Gastei alguns minutos com a pederneira e o aço até que as violetas acenderam, funcionando como um bom pavio. Logo, nuvens escuras de fumaça subiam em espirais pelo ar. Fiquei por perto, observando tudo o que Poko amava arder em chamas.
Entretanto, me demorei demais, saboreando o momento.
Poko e um amigo vieram correndo pelo beco, atraídos pela fumaça, e me vi encurralado. Furioso, Poko avançou contra mim. Ele era uns quinze centímetros mais alto e quase vinte quilos mais pesado que eu. Pior ainda, empunhava um pedaço de vidro envolto em corda numa das extremidades, transformando-o em uma faca improvisada.
Ele me esfaqueou uma vez na coxa direita, logo acima do joelho, antes que eu conseguisse esmagar sua mão contra as pedras do calçamento, quebrando a faca.
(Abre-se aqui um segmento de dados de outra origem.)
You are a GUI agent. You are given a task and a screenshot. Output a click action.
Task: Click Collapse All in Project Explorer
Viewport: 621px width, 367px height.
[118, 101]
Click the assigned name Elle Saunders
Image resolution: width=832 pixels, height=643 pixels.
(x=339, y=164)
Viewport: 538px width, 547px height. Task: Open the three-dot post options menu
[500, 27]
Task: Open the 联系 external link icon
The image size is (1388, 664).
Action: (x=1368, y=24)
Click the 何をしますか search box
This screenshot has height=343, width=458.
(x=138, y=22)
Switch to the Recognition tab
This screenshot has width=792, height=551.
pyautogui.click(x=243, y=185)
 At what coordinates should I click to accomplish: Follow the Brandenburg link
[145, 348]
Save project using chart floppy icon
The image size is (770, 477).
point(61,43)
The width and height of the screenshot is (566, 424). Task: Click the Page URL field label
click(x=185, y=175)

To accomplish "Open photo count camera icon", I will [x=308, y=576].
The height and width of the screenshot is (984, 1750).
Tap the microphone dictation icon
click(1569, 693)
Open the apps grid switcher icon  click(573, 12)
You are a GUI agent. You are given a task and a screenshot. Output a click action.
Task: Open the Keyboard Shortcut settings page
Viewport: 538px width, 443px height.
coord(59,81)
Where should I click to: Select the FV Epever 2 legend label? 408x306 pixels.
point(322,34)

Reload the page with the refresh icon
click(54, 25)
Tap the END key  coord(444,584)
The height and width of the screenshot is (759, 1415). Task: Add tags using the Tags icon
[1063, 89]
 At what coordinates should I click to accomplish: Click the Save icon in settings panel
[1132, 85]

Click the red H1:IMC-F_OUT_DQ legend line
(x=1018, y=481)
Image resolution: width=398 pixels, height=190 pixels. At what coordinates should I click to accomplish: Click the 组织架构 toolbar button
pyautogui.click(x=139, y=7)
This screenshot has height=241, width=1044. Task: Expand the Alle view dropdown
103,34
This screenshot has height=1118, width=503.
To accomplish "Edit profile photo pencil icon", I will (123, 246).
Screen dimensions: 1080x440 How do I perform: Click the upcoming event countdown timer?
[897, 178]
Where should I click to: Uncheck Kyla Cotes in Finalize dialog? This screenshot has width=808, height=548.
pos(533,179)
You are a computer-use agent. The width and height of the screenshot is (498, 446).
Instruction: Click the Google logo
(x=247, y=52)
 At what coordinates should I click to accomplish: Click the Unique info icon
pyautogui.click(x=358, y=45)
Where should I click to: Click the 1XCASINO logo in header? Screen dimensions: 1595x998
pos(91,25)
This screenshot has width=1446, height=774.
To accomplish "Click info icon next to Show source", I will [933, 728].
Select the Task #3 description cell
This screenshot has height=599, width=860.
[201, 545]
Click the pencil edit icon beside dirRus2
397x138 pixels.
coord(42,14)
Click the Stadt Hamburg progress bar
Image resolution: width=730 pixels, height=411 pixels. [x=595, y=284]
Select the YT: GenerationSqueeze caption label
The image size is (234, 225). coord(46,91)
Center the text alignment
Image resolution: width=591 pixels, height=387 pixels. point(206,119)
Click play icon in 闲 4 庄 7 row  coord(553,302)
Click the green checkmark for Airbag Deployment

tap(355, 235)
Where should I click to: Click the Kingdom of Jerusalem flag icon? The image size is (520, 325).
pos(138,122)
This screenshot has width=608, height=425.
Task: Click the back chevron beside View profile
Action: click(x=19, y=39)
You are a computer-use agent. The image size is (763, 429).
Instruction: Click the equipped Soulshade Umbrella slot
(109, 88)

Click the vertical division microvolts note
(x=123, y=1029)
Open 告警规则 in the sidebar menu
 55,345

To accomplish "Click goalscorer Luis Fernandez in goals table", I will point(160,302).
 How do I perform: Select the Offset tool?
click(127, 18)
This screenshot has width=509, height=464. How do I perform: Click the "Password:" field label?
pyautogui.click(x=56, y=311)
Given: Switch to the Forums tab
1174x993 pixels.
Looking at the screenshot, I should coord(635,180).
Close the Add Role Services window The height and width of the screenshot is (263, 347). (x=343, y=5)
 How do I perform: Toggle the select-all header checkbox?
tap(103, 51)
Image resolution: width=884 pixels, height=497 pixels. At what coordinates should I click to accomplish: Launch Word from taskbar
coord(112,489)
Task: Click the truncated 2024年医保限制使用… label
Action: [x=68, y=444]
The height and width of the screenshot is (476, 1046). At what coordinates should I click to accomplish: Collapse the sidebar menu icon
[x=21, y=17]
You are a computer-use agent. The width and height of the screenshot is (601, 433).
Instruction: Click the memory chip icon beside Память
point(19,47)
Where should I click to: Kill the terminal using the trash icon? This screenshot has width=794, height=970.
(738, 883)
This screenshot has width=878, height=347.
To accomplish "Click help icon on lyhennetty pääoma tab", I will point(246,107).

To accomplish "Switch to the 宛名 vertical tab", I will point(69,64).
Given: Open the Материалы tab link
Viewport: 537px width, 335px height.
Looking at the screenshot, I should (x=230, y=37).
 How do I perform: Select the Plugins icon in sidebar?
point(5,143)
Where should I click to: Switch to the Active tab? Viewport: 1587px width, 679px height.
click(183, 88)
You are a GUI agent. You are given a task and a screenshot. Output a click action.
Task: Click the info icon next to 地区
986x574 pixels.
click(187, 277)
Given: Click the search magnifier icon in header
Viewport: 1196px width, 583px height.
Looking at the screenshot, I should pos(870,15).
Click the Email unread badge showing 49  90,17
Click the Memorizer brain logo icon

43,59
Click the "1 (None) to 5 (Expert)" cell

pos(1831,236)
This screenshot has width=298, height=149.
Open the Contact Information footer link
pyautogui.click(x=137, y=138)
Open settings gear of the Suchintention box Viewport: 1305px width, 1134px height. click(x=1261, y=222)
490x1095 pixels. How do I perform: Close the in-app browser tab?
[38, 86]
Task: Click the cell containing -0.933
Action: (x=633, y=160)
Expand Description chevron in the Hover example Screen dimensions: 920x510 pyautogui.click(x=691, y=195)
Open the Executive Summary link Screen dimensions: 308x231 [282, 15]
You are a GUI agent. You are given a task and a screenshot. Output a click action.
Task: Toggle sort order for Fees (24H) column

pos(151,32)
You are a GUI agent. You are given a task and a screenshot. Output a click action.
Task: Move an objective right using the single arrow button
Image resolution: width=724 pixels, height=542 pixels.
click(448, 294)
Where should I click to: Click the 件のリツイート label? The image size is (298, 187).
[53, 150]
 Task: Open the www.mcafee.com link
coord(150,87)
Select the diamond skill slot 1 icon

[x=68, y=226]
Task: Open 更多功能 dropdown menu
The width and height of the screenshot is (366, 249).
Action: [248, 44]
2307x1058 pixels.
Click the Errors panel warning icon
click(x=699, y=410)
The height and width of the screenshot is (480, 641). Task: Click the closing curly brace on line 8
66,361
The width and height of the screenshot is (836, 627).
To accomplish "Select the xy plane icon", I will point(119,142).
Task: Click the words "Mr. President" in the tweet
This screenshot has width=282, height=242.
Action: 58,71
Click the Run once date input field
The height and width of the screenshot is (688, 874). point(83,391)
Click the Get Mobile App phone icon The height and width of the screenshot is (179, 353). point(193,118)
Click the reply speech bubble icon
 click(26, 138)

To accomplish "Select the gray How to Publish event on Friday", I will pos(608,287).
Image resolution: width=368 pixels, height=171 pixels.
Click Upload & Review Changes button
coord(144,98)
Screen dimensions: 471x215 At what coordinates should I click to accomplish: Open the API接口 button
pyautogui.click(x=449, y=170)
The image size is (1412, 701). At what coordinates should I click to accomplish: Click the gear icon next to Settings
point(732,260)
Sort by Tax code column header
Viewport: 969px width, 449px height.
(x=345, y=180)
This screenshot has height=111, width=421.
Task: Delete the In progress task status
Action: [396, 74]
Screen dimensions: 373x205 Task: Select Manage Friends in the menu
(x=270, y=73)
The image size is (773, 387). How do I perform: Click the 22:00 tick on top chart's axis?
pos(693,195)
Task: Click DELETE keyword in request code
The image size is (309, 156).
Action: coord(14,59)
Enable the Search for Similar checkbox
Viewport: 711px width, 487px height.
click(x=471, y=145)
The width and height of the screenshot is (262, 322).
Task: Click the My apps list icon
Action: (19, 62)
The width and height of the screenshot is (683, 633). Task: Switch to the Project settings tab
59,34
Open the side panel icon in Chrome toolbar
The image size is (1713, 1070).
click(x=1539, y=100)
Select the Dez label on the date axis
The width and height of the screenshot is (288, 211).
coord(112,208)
Depois disso, ainda me deixou com um olho roxo e várias costelas quebradas antes que eu conseguisse acertar um pontapé entre suas pernas e escapar. Enquanto eu fugia, ele mancava atrás de mim, gritando que me mataria pelo que eu havia feito.
Eu acreditei nele.
Após cuidar do ferimento na perna, gastei todas as minhas economias comprando cinco quartilhos de zurrapa, uma bebida barata e fétida, tão forte que causava bolhas na boca. Em seguida, capenguei até as Docas e esperei que Poko e seus amigos me encontrassem.
Não demorou muito. Deixei que dois deles me seguissem por quase um quilômetro, passando pela Alameda dos Modistas e por Candeias. Mantive-me nas ruas principais, sabendo que eles não se atreveriam a me atacar em plena luz do dia, com pessoas por perto.
Mas, quando corri para uma ruela, eles se apressaram a me alcançar, desconfiados de que eu tentava fugir. Ao dobrarem a esquina, no entanto, não havia ninguém.
Poko teve a ideia de olhar para cima no exato momento em que derramei o balde de zurrapa sobre ele, da beirada do telhado baixo. A bebida o encharcou, respingando em seu rosto e peito. Ele gritou e cobriu os olhos, caindo de joelhos. Então risquei um fósforo, que eu havia furtado, e o soltei sobre ele, observando-o crepitar e se inflamar ao cair.
Tomado pelo ódio puro e inflexível das crianças, desejei que Poko explodisse em uma coluna de chamas. Isso não aconteceu, mas ele pegou fogo. Gritando, saiu cambaleando, enquanto os amigos tentavam apagar as chamas.
Isso aconteceu há mais de um ano, e desde então, não vi Poko. Ele não tentou me encontrar, e eu mantive distância das Docas, muitas vezes fazendo longos desvios para evitar passar por lá. Foi uma espécie de trégua, mas eu sabia que Poko e seus amigos se lembrariam de mim e estariam prontos para acertar as contas se me vissem.
Depois de muita reflexão, concluí que era perigoso demais. Nem mesmo a promessa de histórias gratuitas e a chance de ganhar um crimo de prata valiam o risco de reacender o conflito com Poko.
Além disso, qual história eu pediria?